PASSAGE PROVIDED:
>>>
(RxWiki News) Besides saving money on gas and avoiding traffic jams, walking or biking to work may have considerable health benefits.
A recent study found that people who walked or cycled to work were significantly less likely to be overweight or obese than people who used private transportation (e.g., drove or took a taxi). They were also less likely to have diabetes.
Notably, the researchers found that many of these health benefits were for people who walked or biked two or more miles to get to work.
"Look for ways to fit physical activity into your lifestyle."
This study was led by Anthony Laverty, MSc, at the Imperial College London in the United Kingdom (UK). The research team examined whether active travel to work was associated with being overweight or obese, having diabetes or hypertension (high blood pressure).
The researchers analyzed data from the UK-based study, Understanding Society. The sample included 20,458 employed individuals who were at least 16 years old and under the age of 65.
These participants reported how far they lived from work and how they usually got there, choosing from options including private transportation (driving a car or motorbike, getting a ride or taking a taxi), public transportation (bus/coach, train, metro), cycling and walking.
The participants also reported their height and weight, and whether they had diabetes or hypertension.
Active travel was defined as walking, cycling or taking public transportation. Public transportation was included as a form of active travel because previous research has shown that people who use public transportation to get to work often walk or cycle as well.
The researchers took into account several factors when analyzing their findings, including age, gender, ethnicity, education level, social class and place of residence.
The researchers found that people who used any form of active travel to get to work were significantly less likely to be overweight or obese than people who used private transportation.
<<<
TASK SET:
1) In the article on commuting and health, rewrite the paragraph beginning "Active travel was defined as" in a shorter form that keeps its main facts.
2) Carry on the article on commuting and health, picking up after its final sentence.

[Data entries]
>>>
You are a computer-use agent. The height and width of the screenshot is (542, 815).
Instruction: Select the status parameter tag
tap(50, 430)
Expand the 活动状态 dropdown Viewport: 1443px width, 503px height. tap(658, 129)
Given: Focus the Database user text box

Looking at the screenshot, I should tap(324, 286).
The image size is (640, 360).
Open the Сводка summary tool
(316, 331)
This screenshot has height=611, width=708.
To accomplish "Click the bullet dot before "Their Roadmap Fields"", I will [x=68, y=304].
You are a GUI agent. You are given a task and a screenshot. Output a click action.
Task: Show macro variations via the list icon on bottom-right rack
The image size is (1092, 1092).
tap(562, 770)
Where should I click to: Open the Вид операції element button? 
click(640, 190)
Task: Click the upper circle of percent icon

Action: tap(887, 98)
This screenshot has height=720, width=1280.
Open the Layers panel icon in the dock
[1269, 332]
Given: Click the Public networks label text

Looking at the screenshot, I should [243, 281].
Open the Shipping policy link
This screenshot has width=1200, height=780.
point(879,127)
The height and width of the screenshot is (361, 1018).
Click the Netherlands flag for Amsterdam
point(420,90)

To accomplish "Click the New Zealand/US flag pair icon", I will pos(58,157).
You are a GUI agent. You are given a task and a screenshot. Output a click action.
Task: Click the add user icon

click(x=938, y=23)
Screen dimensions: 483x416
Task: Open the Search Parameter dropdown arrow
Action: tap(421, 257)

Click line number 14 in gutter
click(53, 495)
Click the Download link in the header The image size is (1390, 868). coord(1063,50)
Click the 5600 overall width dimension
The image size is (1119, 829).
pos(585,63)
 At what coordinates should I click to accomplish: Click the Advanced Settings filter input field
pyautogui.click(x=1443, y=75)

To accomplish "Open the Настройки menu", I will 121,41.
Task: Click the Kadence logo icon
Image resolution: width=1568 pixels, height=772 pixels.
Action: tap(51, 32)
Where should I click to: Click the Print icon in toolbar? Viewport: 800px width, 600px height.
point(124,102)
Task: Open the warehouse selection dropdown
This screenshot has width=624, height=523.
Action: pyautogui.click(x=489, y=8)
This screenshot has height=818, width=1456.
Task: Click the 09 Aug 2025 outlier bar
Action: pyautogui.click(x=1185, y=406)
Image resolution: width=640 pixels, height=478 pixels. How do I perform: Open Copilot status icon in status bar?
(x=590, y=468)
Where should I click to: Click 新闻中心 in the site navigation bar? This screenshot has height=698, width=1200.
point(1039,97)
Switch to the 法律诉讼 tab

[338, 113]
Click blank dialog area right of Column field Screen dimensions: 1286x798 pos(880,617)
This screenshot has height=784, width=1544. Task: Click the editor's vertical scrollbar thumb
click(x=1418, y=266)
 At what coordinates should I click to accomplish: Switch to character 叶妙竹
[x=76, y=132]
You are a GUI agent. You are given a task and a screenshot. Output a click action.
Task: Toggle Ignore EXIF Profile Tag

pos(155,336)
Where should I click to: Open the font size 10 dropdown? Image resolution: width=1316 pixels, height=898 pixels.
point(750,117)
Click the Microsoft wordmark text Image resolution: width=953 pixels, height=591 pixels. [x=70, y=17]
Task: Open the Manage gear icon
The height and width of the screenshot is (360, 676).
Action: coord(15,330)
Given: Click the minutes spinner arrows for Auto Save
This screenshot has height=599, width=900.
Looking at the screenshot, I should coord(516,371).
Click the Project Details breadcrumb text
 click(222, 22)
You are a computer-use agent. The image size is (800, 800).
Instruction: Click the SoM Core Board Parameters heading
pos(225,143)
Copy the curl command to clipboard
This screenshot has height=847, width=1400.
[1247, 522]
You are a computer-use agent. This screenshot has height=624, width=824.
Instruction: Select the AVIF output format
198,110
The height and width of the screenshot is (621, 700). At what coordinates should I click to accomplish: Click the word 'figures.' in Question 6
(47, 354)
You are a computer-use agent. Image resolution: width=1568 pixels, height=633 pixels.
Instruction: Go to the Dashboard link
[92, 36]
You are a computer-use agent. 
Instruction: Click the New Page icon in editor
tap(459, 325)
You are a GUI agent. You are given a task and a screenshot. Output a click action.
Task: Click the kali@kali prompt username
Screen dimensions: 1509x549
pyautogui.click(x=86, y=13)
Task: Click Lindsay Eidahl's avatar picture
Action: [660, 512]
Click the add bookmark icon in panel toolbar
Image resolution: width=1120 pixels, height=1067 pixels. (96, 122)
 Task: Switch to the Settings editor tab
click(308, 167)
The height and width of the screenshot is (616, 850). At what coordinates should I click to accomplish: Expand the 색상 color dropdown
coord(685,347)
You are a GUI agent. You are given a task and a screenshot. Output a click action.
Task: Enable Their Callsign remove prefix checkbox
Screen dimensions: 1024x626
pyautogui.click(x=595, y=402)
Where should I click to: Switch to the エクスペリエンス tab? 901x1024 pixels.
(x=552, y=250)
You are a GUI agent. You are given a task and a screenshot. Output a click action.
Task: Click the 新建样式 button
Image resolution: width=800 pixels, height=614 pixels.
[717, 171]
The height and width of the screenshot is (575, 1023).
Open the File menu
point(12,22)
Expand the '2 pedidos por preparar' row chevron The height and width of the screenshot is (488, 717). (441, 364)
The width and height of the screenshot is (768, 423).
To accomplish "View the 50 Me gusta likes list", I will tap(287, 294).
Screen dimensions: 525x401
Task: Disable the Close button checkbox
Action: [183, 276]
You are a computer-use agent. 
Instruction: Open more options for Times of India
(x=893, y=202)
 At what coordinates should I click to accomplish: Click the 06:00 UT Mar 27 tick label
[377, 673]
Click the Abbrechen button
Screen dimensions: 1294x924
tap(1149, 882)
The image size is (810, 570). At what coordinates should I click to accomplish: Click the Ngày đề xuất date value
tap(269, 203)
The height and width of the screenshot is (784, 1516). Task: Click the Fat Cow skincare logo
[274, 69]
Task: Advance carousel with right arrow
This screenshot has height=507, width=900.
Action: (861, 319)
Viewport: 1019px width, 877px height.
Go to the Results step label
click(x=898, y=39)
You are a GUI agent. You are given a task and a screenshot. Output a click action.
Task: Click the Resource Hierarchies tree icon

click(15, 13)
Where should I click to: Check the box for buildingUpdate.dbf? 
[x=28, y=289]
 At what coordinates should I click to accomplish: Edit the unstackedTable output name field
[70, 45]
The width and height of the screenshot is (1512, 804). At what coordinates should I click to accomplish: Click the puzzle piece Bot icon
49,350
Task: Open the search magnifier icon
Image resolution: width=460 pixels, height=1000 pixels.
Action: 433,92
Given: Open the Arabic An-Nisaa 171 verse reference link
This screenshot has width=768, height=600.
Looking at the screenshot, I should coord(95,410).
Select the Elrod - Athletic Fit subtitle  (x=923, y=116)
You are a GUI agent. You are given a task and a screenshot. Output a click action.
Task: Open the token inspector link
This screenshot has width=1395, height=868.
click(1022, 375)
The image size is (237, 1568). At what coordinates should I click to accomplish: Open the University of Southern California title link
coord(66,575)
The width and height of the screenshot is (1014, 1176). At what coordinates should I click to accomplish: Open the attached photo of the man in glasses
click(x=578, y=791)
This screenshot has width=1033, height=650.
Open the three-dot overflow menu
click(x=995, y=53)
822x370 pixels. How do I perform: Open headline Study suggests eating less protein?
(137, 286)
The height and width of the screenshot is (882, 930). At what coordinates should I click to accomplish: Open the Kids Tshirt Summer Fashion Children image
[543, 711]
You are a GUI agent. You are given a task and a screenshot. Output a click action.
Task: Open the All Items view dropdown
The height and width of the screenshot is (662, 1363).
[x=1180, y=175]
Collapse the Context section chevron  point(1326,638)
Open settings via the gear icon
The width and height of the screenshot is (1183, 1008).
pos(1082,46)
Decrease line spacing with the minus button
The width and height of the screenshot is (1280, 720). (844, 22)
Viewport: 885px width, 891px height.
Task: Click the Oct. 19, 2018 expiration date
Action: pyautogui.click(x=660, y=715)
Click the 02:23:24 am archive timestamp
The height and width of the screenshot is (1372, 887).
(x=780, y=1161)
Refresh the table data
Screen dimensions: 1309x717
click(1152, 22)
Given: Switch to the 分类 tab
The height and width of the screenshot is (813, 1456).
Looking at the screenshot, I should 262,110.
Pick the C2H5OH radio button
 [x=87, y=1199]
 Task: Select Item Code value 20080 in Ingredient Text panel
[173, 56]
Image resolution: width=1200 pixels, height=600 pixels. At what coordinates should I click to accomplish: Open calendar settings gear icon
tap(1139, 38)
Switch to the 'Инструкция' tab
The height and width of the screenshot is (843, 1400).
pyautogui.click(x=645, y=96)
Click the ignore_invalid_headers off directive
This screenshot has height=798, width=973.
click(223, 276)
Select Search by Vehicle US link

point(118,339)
<<<
SET OF ANSWERS:
1) Active travel meant walking, cycling or taking public transportation. Public transportation counted because earlier research showed that people who use it to get to work often walk or cycle as well.

2)
Those who walked to work were 40 percent less likely to have diabetes, and people who cycled were 50 percent less likely to have diabetes than those who used private transportation. Walking was found to be associated with a 17 percent smaller chance of having hypertension compared to using private transportation.
The researchers also wanted to determine the amount of walking or cycling that was associated with a smaller chance of obesity, diabetes or hypertension. They found that of the people who walked or cycled, only those who did so for two or more miles had a reduced chance of being overweight or obese and having hypertension.
People who are physically active are less likely to be overweight or obese, which are risk factors for many conditions including diabetes, hypertension and cardiovascular disease. Active travel to work can help people get the recommended 150 minutes of weekly moderately intense physical activity set by the Centers for Disease Control and Prevention (CDC).
The findings of this study suggest that active travel to work can have health benefits if individuals are traveling greater distances.
The study's authors concluded that increasing active travel to work could serve as a strategy to prevent obesity, diabetes and cardiovascular disease.
This study was published on August 6 in the American Journal of Preventive Medicine. The authors reported no competing interests.